Con l’avvento dell’impero l’alloro fu riservato soltanto agli imperatori, dopo il prodigio riferito da Plinio: «Livia Drusilla, che prese poi, col matrimonio, il nome di Augusta, era promessa a Cesare [Augusto] quando, mentre stava seduta, le cadde in grembo una gallina di mirabile bianchezza che un’aquila aveva lasciato cadere dall’alto senza che si ferisse. La contemplava senza timore quando si produsse un’altra meraviglia: la gallina teneva nel becco un ramoscello d’alloro carico di bacche. Gli aruspici ordinarono di conservare il volatile e la sua prole, di piantare il ramo e di vegliare religiosamente su di esso; così fu fatto nella casa di campagna dei Cesari sulle rive del Tevere, … chiamata per questo motivo Ad Gallinas [Alle Galline], e, prodigio!, ne nacque un boschetto. Da allora, era di quegli allori che Augusto trionfante teneva in mano un ramoscello ed era fatta la sua corona, e, dopo di lui, quella di tutti gli altri imperatori. Si è tramandata l’usanza di piantare i ramoscelli che avevano tenuto in mano, e ne esistono ancora boschetti distinti dai loro nomi».  Svetonio aggiunge che alla morte dei trionfatori che avevano ripiantato i ramoscelli che avevano tenuto in mano ed erano diventati alberi, questi deperivano subito. Ora, «l’ultimo anno di Nerone», col quale ebbe fine la dinastia giulio-claudia inaugurata da Augusto, «tutta la pianta [dell’alloro messo a dimora da Livia Drusilla] seccò fino alle radici e tutte le galline della casa morirono». Nel III secolo d.C. un alloro «crebbe così alto accanto a un pesco nella casa di Alessandro Severo quand’era ancora bambino che gli indovini predissero che sarebbe toccato a lui domare i persiani, ed effettivamente fu lui il primo ad assoggettarli ai romani». Questo presagio di vittoria (l’alloro) sui persiani si spiega col fatto che pesco in latino si dice persica.

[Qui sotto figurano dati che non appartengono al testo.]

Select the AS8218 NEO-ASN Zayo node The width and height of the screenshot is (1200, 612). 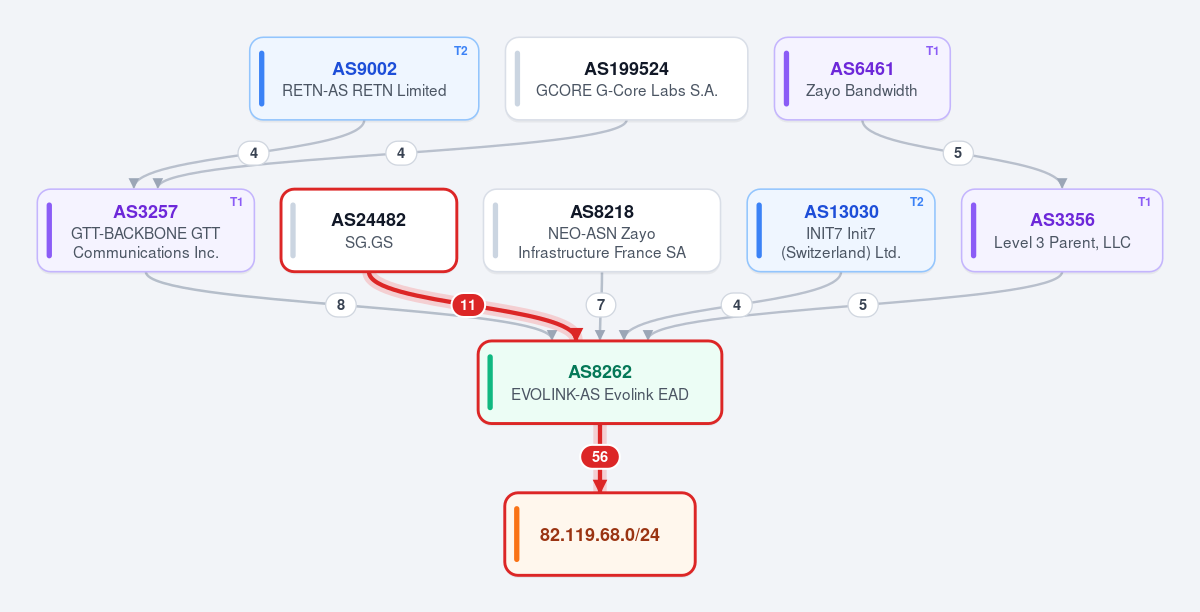tap(602, 230)
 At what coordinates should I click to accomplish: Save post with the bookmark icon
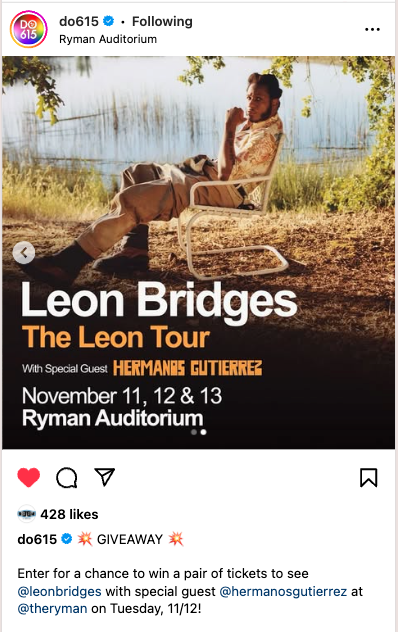(369, 478)
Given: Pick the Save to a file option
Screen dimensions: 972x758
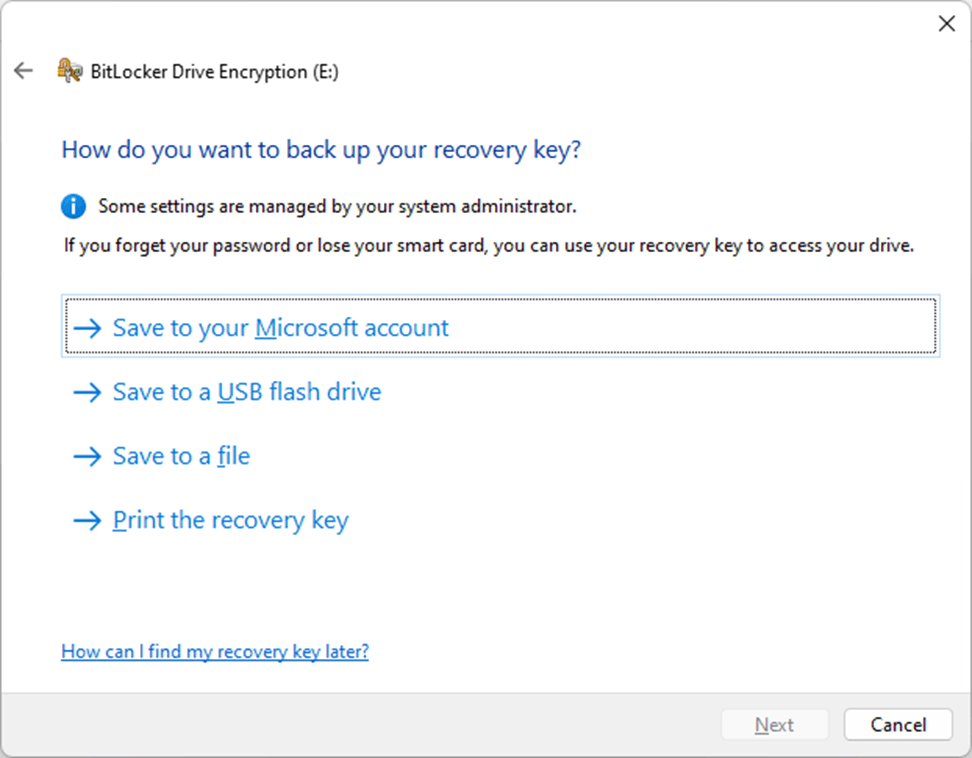Looking at the screenshot, I should [181, 456].
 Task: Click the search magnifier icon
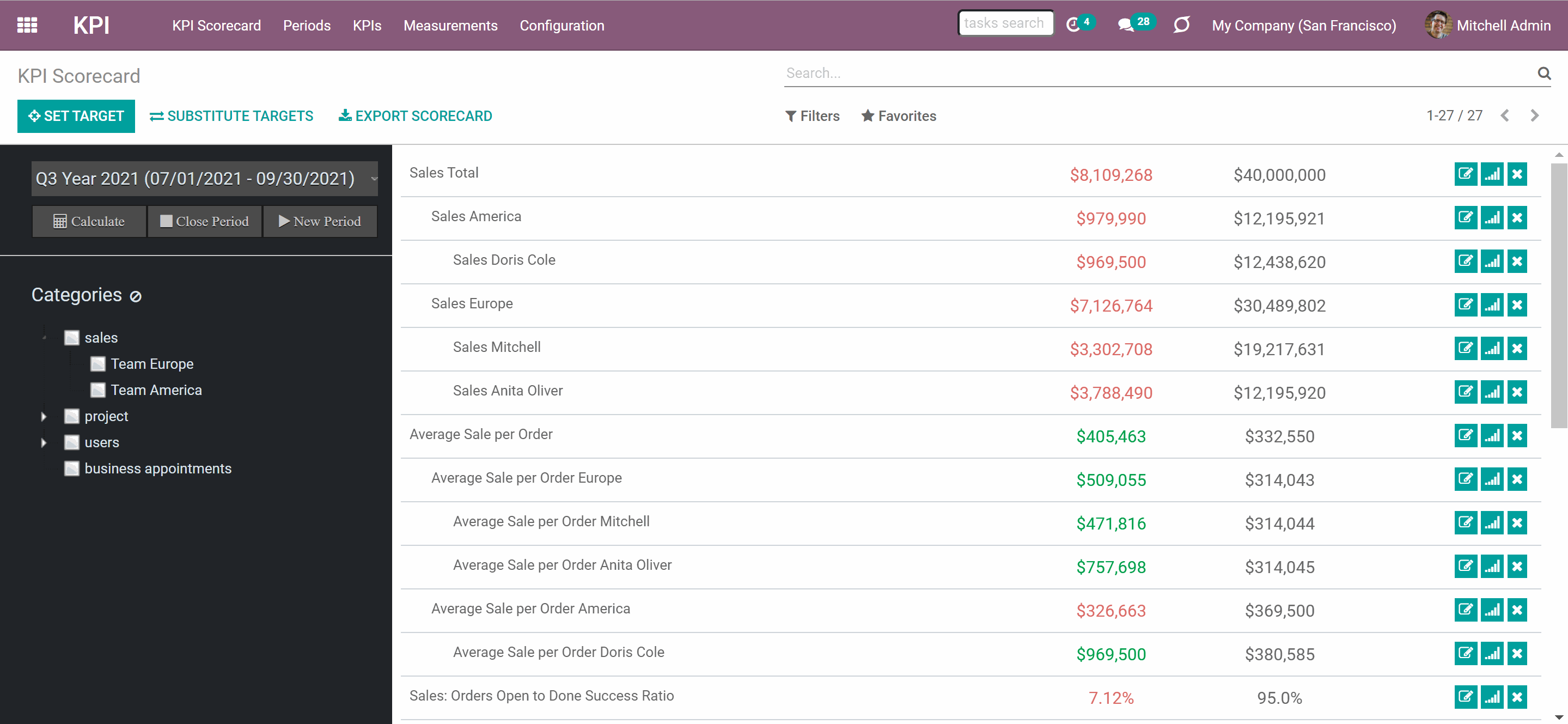[x=1543, y=73]
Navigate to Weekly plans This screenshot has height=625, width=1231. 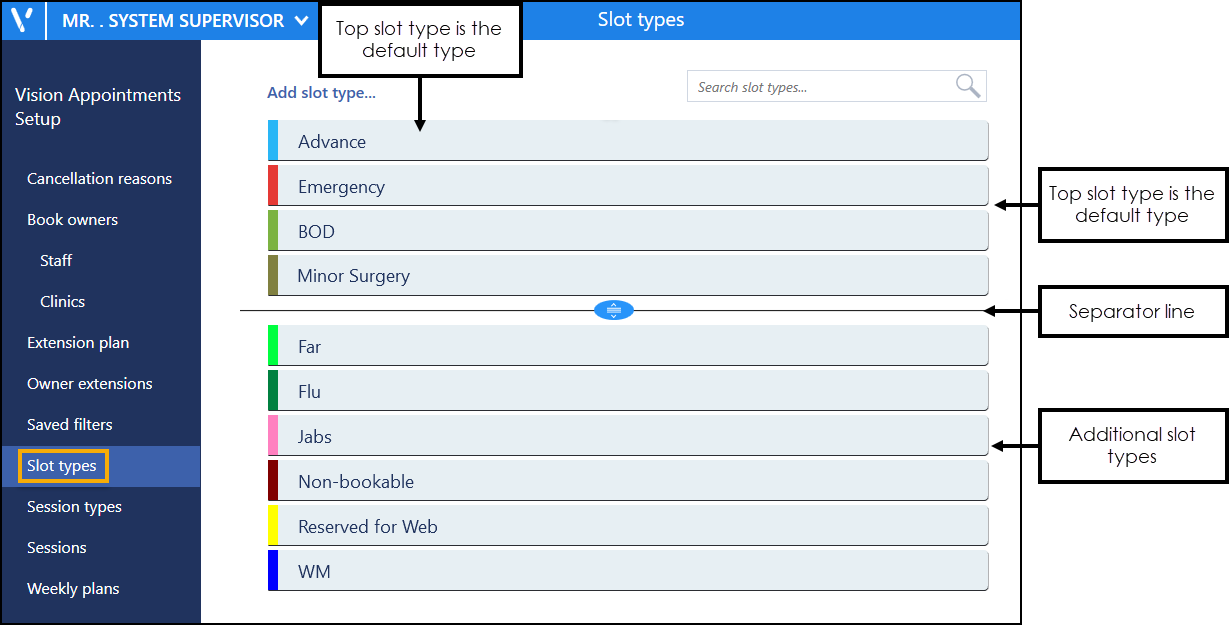click(73, 589)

L’uso dell’alloro si mantenne, ma ormai soltanto nelle attività pacifiche. Nel Medioevo coronava i vincitori dei giochi accademici, anch’essi ereditati dall’antichità greco-romana, poi i giovani dottori che avevano discusso con successo la tesi ricevettero una corona di foglie d’alloro (laurea) con le bacche (baca o tacca, da cui il francese baccalauréat). Ma questa parola, coniata arbitrariamente nel XVI secolo, da una parte è un barbarismo, e dall’altra un’alterazione del basso latino bachalariatus, detto dei novizi nella cavalleria, poi nella gerarchla religiosa e universitaria; in francese bachelier voleva dire inizialmente “giovane gentiluomo”, come l’inglese bachelor, che ora significa “scapolo”.

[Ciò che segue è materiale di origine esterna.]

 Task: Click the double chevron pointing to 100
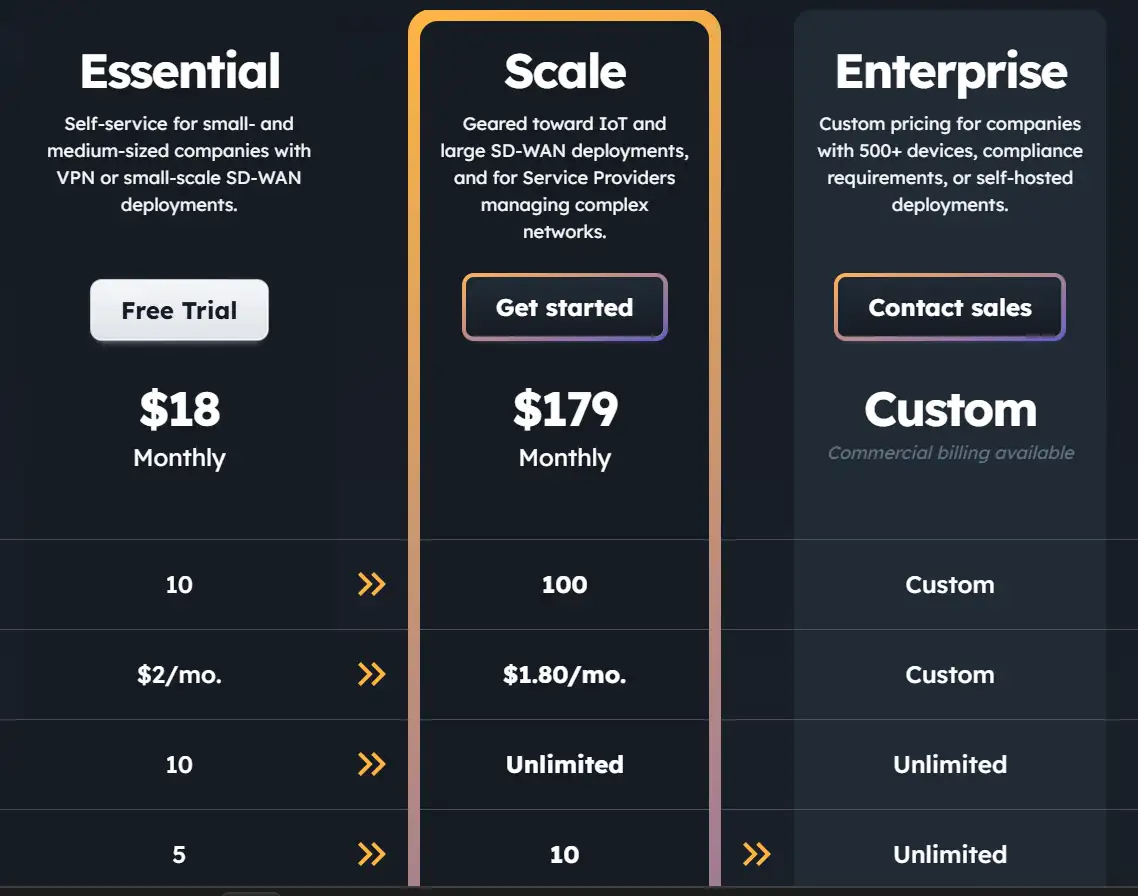pos(371,584)
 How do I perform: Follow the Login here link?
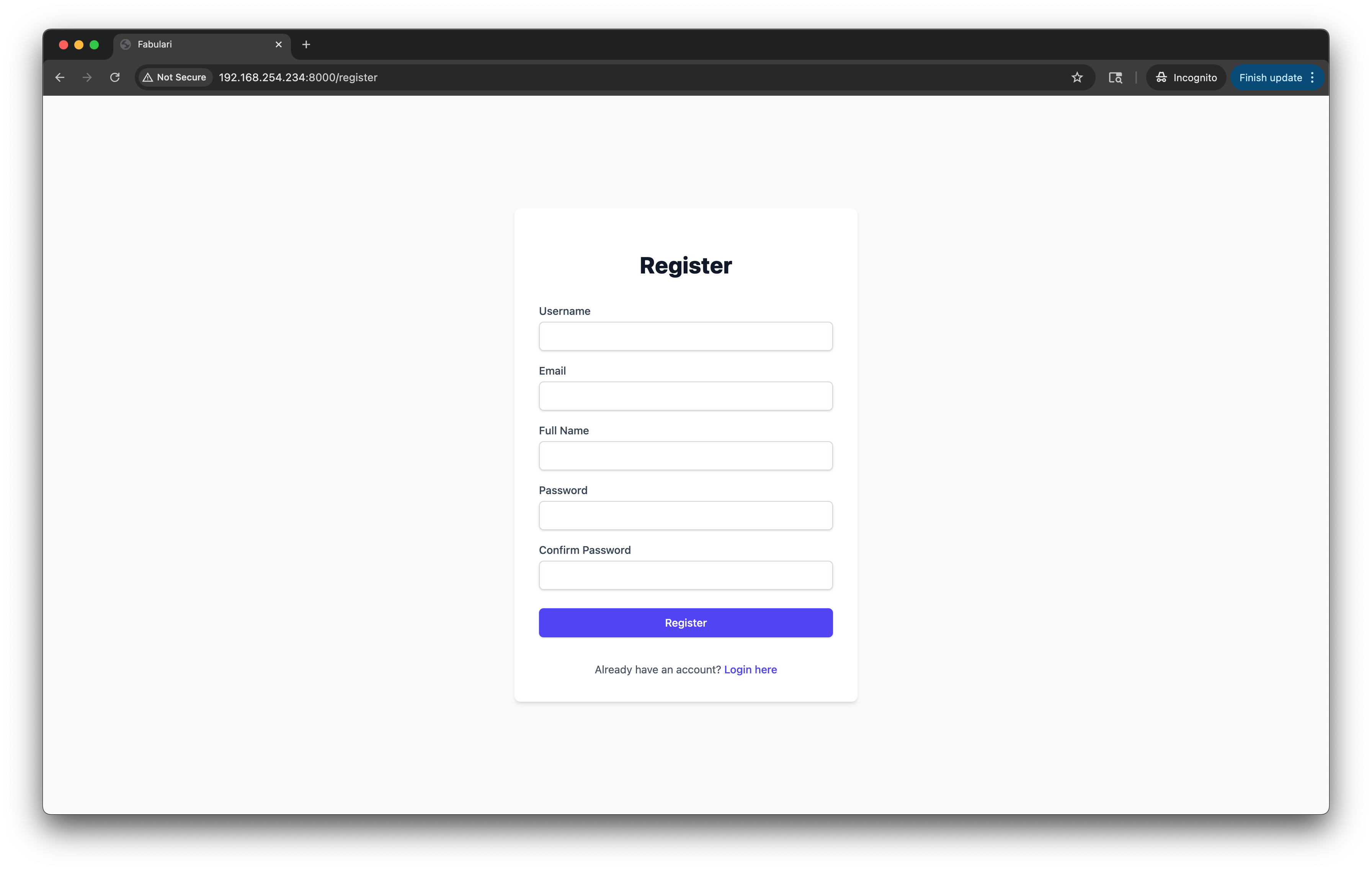(750, 670)
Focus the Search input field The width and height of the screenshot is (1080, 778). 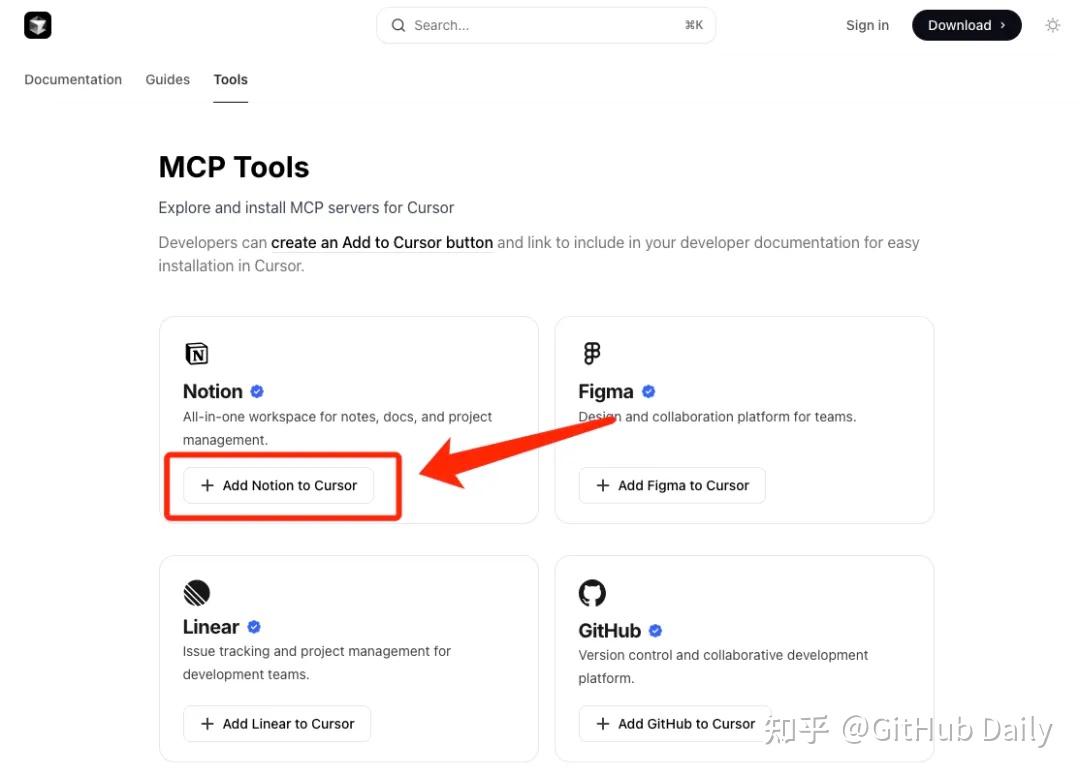click(546, 25)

Nella medicina antica si ricorreva alle facoltà purificatrici e stimolanti dell’alloro. Le sue foglie venivano utilizzate per ogni sorta di infiammazioni, comprese quelle provocate dal veleno dei calabroni, delle vespe e delle api, e addirittura da quello dei serpenti e degli scorpioni; si sosteneva che chi si strofinava col succo delle sue bacche «metteva in fuga tutti gli animali velenosi». Sembra che queste stesse bacche sgombrassero i bronchi; le foglie «masticate e inghiottite per tre giorni» liberavano dalla tosse e anche, se tritate col miele, dall’asma. Le radici scioglievano i calcoli e acceleravano i parti. La fitoterapia moderna riconosce solo un piccolo numero di queste proprietà. L’olio tratto dalle foglie e dalle bacche combatte i reumatismi; le foglie antisettiche, sono espettoranti, ma soprattutto digestive; non è soltanto per il loro aroma, quindi, che la cucina ne ha fatto largo uso.